What other memories can food elicit? The smell of baking bread reminds me of Mom and her big bowl of dough that would sit and rise in the sun. My Mom makes the best bread in the world, but unfortunately she baked most of it before I was born. After I came along, the bread baking continued, but dwindled significantly and then drastically when I started school and Mom returned to work. After that, it seemed as though the only time there was bread baking was when my older brother came home from University. This is despite the fact that I was around all the time and would plead for some of Mom’s delicious homemade bread. Eventually I accept the fact that my brother has special privileges and there would only be bread if he was coming home to visit. I’m still bitter about that, but I’ll try to keep going. The mention of fromage blanc takes me back to my time in
Family traditions are also bound up in food. Sweet and sour spare ribs give way to thoughts of an enormous pot bubbling away on the stove at Grandma’s every Christmas Eve. Homemade pierogies remind me of my other Grandma and the blue plastic pierogi press she used to use. Angel food cake is always served on Dad’s birthday, black forest cake is served on mine. Mom’s zucchini relish is the only reason I eat hotdogs. Although it was just this year that I found out that the recipe Mom follows for her famous Zucchini Relish, does not even call for zucchini. It was an overabundance of zucchini, (that persists today) that necessitated a change in the recipe that has been duplicated ever since. Zucchini is tricky that way, it’ll find its way into all sorts of recipes, like Mom’s Chocolate Zucchini Cake, (pictured above). That’s another food I associate with growing up. Chocolate and zucchini was a normal combination in my house but I recall numerous occasions when I would share my chocolate zucchini cake with friends and they would always be shocked to learn what was inside it. I can’t tell you how many people claim to hate zucchini but will gobble up a piece of this cake. Real food has that power though, it can change minds and win friends.

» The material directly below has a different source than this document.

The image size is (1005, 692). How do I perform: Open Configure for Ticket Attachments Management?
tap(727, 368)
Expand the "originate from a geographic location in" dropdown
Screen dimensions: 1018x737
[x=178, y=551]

For me, real food is also a creative outlet. I like to play with my food and combine unusual flavours and textures. I like the challenge of making a new dish. I like being able to use fresh ingredients from my garden or the local market. And I like to create for other people. I cook and bake for others because it makes me happy to make others happy with food. It’s how I share best. Simply put, Real Food is good food, good friends and good memories, no matter how you make it.
If you’d like a little taste of my memories, then give Mom’s Chocolate Zucchini Cake a try:
2 ½ cups flour
½ cup cocoa powder
2 ½ tsp baking powder
1 tsp salt
1 tsp cinnamon
¾ cup oil
2 cups sugar
2 ½ tsp grated orange zest
2 tsp vanilla
2 cups grated zucchini, (or more, it generally depends on the size of zucchini I have)
½ cup milk (I’ve also used sour cream)
1 cup nuts (walnuts work well)
1 cup chocolate chips
Combine flour, cocoa, baking powder, salt and cinnamon.
In a large bowl, combine oil and sugar, then beat in eggs. Stir in rind, vanilla and zucchini. Stir in dry ingredients alternately with milk, nuts and chocolate chips. Pour into a large greased bundt pan or a 9x5 pan and 12 muffin cups and bake at 350F for 1 hour, (less for muffins) until tester comes out mostly clean.
Icing is optional, Mom’s original recipe calls for ¾ cup icing sugar mixed with orange juice and ½ tsp orange zest. A chocolate glaze works well too.